世界糖尿病デー

明日、11月14日は世界糖尿病デーだ。1922年にインスリンを発見したカナダ人医師フレデリック・バンティング(1923年ノーベル医学生理学賞受賞)の誕生日にあたるこの日を、世界糖尿病デーと定めて、WHOや国際糖尿病連合が中心になって糖尿病の治療と予防を世界中で呼びかけている。

世界糖尿病デーには160カ国200以上の糖尿病協会によって、無料検査、市民講座、スポーツイベントなどが開催されるほか、各国ではシンボルカラーであるブルーの光で、高い建物やタワーをライトアップする催しもある。

日本では東京タワーや大阪・通天閣など20か所以上がブルーでライトアップされるが、万里の長城やエッフェル塔など世界中で200か所近くが参加する。ちなみに香港ではワンチャイのホープウェルセンターがライトアップに協力する。

ところで糖尿病は世界中で2億5000万人もの患者がいるものと推定され、さらに20年以内にその数は3億8000万人にも増えるとされている。患者は途上国で著しく増えることが予想されることから、危機感を強めたWHOが予防啓蒙活動の中心的役割を果たしている。

糖尿病は単に血糖値が高いということが問題となるわけではなく、失明、四肢切断、腎不全(透析)といった合併症で生活の質が著しく低下することが問題になる。現在、新規腎臓透析、成人の失明、四肢の切断といったことが起きる最大の原因が糖尿病といわれている。

透析では毎週3回、4時間ほどベッドに縛られる生活が一生続く。成人期に失明した場合、ほかの感覚器が発達することがあまり期待できないため、努力しても生活の質を回復することが期待できない。

遺伝的な要因が非常に強いといわれる糖尿病であるが必ずしも体質が発症の原因になるとは限らず、体質に関係なく発症することもある。親兄弟など直系の家族に糖尿病患者がいる場合は、当然のことながら十分に注意しなければいけないことは言うまでもない。

合併症の悲惨さを考えるとメタボ関連で最も深刻な病気が糖尿病かもしれない。発症した糖尿病は治癒するものではないが、コントロールすることは可能だ。もちろん発症しないようにすることが大切だが、たとえ発症しても合併症を起こさないようにすることが重要。

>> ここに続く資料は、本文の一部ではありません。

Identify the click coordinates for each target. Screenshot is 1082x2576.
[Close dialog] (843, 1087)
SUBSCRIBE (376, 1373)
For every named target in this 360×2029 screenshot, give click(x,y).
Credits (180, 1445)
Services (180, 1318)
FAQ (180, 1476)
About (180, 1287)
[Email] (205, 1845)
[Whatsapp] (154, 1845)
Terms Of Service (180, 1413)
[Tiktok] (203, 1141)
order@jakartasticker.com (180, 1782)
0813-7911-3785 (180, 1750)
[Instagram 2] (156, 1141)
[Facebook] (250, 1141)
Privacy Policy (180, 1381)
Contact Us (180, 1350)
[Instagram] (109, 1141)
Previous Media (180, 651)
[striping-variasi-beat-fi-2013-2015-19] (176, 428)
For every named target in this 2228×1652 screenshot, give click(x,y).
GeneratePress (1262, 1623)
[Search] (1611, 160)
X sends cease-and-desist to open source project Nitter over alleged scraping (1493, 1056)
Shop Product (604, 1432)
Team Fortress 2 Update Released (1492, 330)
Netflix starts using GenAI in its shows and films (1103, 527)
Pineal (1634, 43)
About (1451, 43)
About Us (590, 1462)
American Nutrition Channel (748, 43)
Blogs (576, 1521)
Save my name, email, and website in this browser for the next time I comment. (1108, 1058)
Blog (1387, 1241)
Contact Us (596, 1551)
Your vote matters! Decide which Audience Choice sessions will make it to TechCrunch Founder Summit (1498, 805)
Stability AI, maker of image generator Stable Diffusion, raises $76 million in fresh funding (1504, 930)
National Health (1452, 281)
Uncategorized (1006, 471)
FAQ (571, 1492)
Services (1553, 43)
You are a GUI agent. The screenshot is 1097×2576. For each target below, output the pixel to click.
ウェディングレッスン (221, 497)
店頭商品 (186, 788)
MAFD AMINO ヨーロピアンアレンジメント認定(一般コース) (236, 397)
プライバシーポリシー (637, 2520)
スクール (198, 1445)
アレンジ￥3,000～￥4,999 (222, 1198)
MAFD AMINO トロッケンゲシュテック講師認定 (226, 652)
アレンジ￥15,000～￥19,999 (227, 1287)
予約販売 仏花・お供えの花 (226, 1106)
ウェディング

糖尿病の予防はとにかく太らないこと。空腹時の血糖値が111mg/dl以上で糖尿病予備軍と呼ばれるグループに入るが、定期健康診断で血糖値が100を超えている人は特に注意してほしい。とにかく減量すること。体重増加に比例して血糖値が上昇する傾向が強いので、とにかく肥満には特段注意をしなければいけない。

好きなものを好きなだけ食べることができる時代だ。いかに食べないかという努力をすることも時として必要となる。とにかく太らないこと。肥満予防は、糖尿病に限らず循環器系疾患のもっとも効果的な予防法である。